Intradural spinal lipoma

Last revised by Mostafa Elfeky on 21 Nov 2022

Intradural lipomas are a subset of spinal lipomas. They are typically intradural, subpial, juxtamedullary lesions 1 although they have occasionally been reported as entirely intramedullary lesions 2.

Mature fatty tissue within the spinal dura can be seen in a number of entities:

This article relates specifically to intradural lipomas. Lipomyelocele/lipomyelomeningocele and lipoma of the filum terminale are discussed separately. 

Intradural spinal lipomas typically present around the second and third decades of life. Males and females are equally affected.

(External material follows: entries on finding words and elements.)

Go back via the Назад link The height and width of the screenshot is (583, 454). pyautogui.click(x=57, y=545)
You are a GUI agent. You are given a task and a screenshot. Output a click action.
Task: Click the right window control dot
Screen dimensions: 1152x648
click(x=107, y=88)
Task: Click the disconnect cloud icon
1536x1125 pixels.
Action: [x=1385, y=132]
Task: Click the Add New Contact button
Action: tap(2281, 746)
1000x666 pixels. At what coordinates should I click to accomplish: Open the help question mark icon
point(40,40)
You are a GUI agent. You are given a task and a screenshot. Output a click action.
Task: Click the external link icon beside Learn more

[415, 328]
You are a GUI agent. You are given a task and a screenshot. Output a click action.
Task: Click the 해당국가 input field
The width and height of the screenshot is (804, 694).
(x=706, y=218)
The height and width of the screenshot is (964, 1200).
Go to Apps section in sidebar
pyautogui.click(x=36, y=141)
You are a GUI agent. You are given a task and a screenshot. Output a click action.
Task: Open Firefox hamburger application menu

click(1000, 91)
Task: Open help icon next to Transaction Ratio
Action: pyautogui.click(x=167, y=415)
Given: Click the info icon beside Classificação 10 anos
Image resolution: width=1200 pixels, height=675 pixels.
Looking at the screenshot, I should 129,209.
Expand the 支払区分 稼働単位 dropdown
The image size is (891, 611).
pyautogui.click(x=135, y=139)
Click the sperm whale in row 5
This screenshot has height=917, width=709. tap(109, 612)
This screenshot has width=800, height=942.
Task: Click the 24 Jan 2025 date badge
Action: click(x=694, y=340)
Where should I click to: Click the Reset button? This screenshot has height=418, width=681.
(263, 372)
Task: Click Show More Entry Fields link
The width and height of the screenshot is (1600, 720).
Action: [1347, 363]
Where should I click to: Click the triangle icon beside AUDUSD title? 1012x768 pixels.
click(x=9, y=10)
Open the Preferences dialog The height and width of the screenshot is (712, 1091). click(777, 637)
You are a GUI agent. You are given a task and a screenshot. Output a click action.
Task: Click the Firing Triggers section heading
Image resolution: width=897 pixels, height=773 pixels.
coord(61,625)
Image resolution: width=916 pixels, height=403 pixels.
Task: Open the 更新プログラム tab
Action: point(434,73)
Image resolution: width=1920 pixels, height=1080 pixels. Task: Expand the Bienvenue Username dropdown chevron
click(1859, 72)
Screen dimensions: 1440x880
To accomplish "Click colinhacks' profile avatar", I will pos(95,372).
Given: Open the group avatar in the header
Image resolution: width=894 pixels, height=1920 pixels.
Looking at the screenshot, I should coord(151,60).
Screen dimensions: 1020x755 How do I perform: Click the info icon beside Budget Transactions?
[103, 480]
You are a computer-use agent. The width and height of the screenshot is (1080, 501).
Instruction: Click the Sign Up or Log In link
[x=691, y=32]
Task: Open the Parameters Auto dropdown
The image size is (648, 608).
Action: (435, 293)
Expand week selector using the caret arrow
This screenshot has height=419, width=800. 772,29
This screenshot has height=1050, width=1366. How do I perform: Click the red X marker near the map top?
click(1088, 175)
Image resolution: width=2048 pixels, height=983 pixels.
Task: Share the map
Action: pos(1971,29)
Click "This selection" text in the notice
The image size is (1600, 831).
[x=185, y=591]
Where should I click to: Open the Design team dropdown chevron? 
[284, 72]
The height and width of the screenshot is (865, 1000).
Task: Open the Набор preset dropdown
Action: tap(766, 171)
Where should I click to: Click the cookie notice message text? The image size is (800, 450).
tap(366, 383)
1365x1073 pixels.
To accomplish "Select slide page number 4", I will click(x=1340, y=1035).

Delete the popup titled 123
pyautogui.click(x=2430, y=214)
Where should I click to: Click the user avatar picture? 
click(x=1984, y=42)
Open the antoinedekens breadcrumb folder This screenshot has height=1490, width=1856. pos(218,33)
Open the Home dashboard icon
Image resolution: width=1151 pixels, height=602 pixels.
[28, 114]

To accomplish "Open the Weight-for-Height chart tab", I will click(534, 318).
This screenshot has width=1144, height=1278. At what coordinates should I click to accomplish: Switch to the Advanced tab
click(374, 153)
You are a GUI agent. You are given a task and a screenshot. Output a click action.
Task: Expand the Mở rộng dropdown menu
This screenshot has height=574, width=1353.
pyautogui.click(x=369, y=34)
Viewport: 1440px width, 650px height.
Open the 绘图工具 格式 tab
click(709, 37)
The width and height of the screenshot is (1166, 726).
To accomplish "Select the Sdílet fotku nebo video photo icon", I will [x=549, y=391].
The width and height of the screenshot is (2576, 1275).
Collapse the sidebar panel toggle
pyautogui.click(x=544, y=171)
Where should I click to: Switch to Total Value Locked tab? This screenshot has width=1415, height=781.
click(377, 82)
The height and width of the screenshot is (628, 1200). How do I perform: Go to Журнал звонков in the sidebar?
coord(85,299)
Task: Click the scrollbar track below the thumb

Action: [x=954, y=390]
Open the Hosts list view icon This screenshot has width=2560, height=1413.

Vertebral and dermal abnormalities are not a feature of these lesions as they are with the more commonly seen lipomas associated with forms of dysraphism.

Patients present with neurological deficits secondary to mass effect. The most frequently reported clinical presentation is numbness or spastic weakness in the extremities. Back pain may occur. Radicular pain is uncommon 6

Intradural spinal lipomas consist of normal fat. Although the pathophysiology of these lesions is poorly understood 3 they are not considered neoplastic.

Intradural lipomas may occur anywhere in the spinal canal. In adults, they are most commonly found in the thoracic region, whereas in children the cervical spine appears to be the most common site 3.

They usually occur along the dorsal midline of the spinal cord. The spinal cord is flattened ventrally.

Widening of the spinal canal with spreading and thinning of the pedicles.

The lesion is classically homogeneously of low (fat) attenuation, without solid or enhancing components. 

Intradural spinal lipomas are sharply circumscribed masses largely conforming to the dura but distorting the cord. They follow fat signal on all sequences:

  • T1: hyperintense
  • T2: hyperintense
  • T1 C+ (Gd): no enhancement
  • fat-suppressed sequences: hypointense

A chemical shift artifact may be seen.

The treatment of choice is surgical resection. As lipomas adhere closely to the adjacent spinal parenchyma, they generally cannot be entirely resected and the aim of surgery is decompression 6.

Because these lesions are typically very slow growing, a very satisfactory and long-lasting clinical effect may be obtained after achieving a subtotal excision 3.